§ **Document text**:
BEGIN

Personal information
- Born: 6 June 2002 (age 24) Randers

Team information
- Discipline: BMX racing

Medal record
Representing Denmark
Women's BMX racing
European Championships
| Silver medal – second place | 2023 Besançon | BMX racing |
World U23 Championships
| Gold medal – first place | 2022 Nantes | BMX racing |
European U23 Championships
| Gold medal – first place | 2022 Dessel | BMX racing |

= Malene Kejlstrup =

Danish BMX rider (born 2002)

Malene Kejlstrup Sørenson (born 6 June 2002) is a Danish BMX rider. She was a European Championship silver medalist in 2023, and was selected for the 2024 Summer Olympics.

==Early life==
Her father was a BMX rider and she started in 2012 after he took her and her brother along to a track. She studied for her Higher Preparatory Examination (HF) with a mixture of remote learning and classroom learning so she could compete internationally.

==Career==
===2022===
She became European U23 champion in Dessel in July 2022 at the 2022 European BMX Championships. The following week, she became U23 world champion at the 2022 UCI BMX World Championships in Nantes. In September 2022, she broke both elbows after a crash during training, and was out of action for a few months due to the subsequent operation. In December 2022, she was given Denmarks oldest sport award.

END

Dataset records
BEGIN

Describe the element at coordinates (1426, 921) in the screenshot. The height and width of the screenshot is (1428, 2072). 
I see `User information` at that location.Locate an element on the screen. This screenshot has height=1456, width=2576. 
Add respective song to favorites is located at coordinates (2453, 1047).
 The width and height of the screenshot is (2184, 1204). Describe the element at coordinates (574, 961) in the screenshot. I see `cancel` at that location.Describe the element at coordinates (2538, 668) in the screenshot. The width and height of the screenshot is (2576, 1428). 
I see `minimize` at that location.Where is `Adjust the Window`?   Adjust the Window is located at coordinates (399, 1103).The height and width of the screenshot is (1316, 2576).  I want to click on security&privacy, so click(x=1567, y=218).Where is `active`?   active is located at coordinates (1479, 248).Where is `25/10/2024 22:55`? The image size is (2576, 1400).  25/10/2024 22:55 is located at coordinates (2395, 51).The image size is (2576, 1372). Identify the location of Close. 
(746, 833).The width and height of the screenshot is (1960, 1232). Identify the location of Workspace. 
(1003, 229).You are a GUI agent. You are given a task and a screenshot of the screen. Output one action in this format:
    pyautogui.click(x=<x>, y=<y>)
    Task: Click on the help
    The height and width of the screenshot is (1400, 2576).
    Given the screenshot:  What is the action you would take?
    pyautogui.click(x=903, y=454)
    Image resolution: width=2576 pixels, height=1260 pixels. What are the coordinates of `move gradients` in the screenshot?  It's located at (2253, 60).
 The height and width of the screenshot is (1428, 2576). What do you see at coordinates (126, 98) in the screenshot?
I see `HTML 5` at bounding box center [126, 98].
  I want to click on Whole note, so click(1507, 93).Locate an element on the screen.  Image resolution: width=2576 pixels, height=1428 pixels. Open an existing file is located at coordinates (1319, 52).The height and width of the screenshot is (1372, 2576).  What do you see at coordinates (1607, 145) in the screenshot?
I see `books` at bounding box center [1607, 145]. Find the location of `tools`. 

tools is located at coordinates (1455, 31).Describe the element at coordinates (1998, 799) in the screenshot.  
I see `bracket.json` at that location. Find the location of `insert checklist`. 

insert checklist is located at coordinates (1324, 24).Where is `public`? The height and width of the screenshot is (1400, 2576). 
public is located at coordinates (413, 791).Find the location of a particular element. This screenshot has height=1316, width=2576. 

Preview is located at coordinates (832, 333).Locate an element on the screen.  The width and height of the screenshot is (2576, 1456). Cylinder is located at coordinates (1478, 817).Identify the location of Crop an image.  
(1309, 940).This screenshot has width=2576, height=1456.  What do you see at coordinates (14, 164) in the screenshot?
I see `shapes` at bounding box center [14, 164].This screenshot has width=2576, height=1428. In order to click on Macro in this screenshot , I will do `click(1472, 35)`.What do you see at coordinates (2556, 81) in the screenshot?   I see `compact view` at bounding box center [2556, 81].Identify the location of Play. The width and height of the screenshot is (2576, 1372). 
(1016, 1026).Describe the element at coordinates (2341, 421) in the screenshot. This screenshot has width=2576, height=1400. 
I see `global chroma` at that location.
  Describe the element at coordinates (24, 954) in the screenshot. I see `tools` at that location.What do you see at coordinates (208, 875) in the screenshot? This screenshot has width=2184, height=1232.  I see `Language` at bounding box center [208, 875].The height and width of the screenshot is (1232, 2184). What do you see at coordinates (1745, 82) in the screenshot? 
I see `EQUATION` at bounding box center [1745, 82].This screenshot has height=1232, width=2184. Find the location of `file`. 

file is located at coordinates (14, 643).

END

§ **Work order**:
For each statement, say whether it agrees with the article on Malene Kejlstrup. Answer yes or no, and quote the words from the article that settle it. (a) She won her European U23 title in Nantes. (b) She took up BMX after her father brought her and her brother to a track. (c) She broke both elbows in a crash during a race. The material comes from a separate source.

§ **Written answer**:
(a) No: "She became European U23 champion in Dessel in July 2022"
(b) Yes: "she started in 2012 after he took her and her brother along to a track"
(c) No: "she broke both elbows after a crash during training"